- Born: Audrey Faye Hendricks 1953 Birmingham, Alabama
- Died: March 1, 2009 (aged 55–56) Birmingham, Alabama
- Occupation: Teacher
- Years active: 46 years and a 3d
- Organization: Southern Christian Leadership Conference
- Known for: The youngest known demonstrator to be incarcerated during the Civil Rights Movement
- Notable work: The Youngest Marcher: The Story of Audrey Faye Hendricks, A Young Civil Rights Activist 2017 by Cynthia Levinson

= Audrey Faye Hendricks =

Youngest known demonstrator to be incarcerated during the Civil Rights Movement in 1963

Audrey Faye Hendricks (1953–2009) was the youngest known demonstrator to be incarcerated during the Civil Rights Movement in 1963. At just nine years old, Audrey was involved in the Brown v. Board Education march with Civil Rights Leaders to establish that racial segregation in public schools is unconstitutional, being one of many children who were arrested and jailed. Audrey was also one of thousands of children involved in the Children's Crusade on May 2, 1963.

==Early life==
Audrey Faye Hendricks was born in Birmingham, Alabama in 1953 to Lola Mae Haynes and Joseph Hendricks, she also has a sister, Jan Hendricks Fuller. Audrey attended school at Center Street Elementary in Birmingham, Alabama. Audrey's mother, Lola Mae Hendricks was a clerk-typist and a secretary working from Shuttlesworth's office at Bethel Baptist Church.

==Civil Rights Movement==
The Supreme Court ruled in Brown v. Board of Education that the segregated schools were unconstitutional in 1954. In 1961, Audrey's parents were among the Civil Rights Activists who won a lawsuit to integrate Birmingham's 67 parks, following to Police Commissioner Eugene "Bull" Connor's retaliated by closing the parks.

In 1963, Audrey and other students from her school decided to walk out of class and join the march to Birmingham's Sixteenth Street Baptist Church with the Civil Rights Leaders like Martin Luther King Jr. The students were organized into protest groups and marched the last four days in addition to demonstrating the discrimination in Birmingham. By May 6, Audrey was one of the approximately 2,000 children who were arrested and jailed in the Juvenile Hall, causing what is known as the Children's Crusade. This led to Hendricks being known as one of the youngest demonstrators to be incarcerated during the Civil Rights Movement.

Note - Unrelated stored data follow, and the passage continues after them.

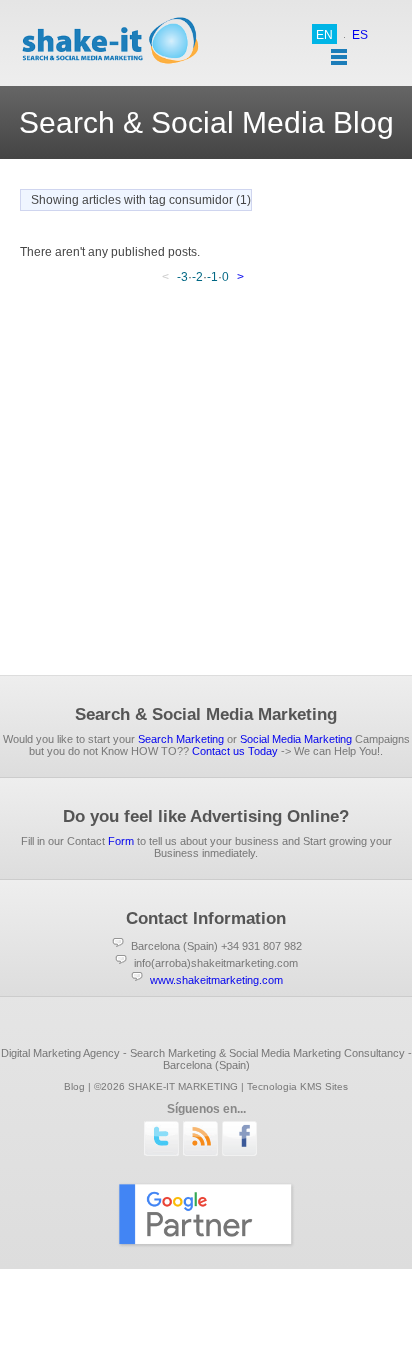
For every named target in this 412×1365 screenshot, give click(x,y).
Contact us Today (235, 751)
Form (121, 841)
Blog (74, 1086)
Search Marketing (181, 739)
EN (324, 35)
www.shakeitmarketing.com (216, 980)
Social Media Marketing (296, 739)
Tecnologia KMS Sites (297, 1086)
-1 (212, 277)
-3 (182, 277)
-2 (197, 277)
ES (360, 35)
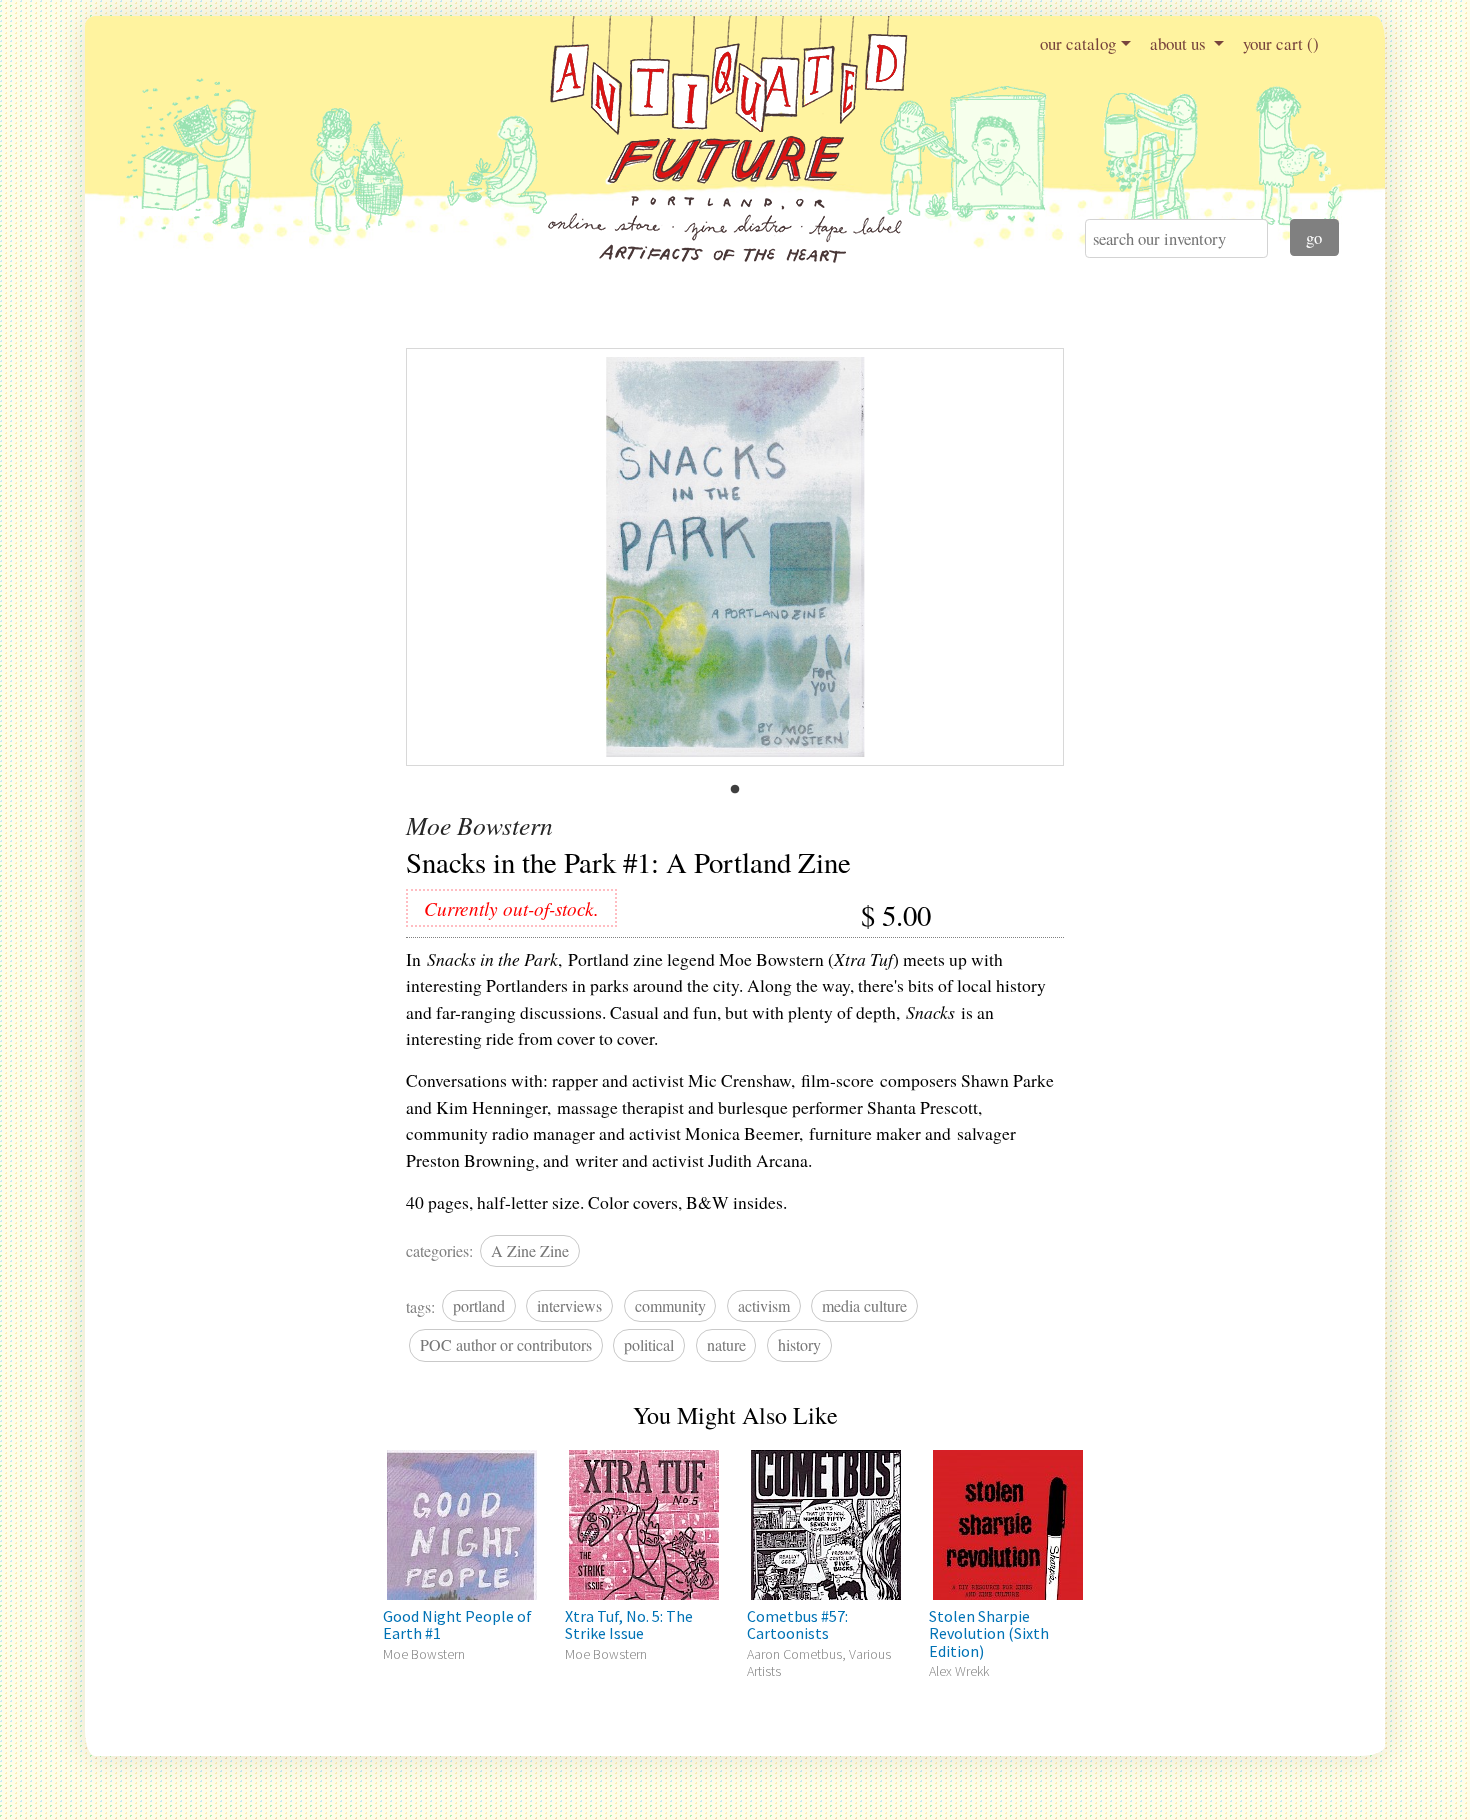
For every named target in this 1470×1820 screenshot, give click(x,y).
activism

In 1969, about 15 years after the Brown v. Board of Education, Hendricks attended her first desegregated school.

==Later life==
Later on after her involvement in the Civil Rights Movement, Hendricks went to Bishop College and became a school teacher in Dallas, Texas. 8 years later, she was drawn back to Birmingham, Alabama, where she was helping children who were in low-income families, for 25 years. In 2007 she earned her master's degree.

Hendricks died in Birmingham, Alabama March 1, 2009 at 55 years old.

January 17, 2017, Cynthia Levinson published The Youngest Marcher: The Story of Audrey Faye Hendricks, a Young Civil Rights Activist, a book about Audrey Faye Hendrick's life being a child involved with the Civil Rights Movement, as well as her journey and experiences through being an activist at such a young age.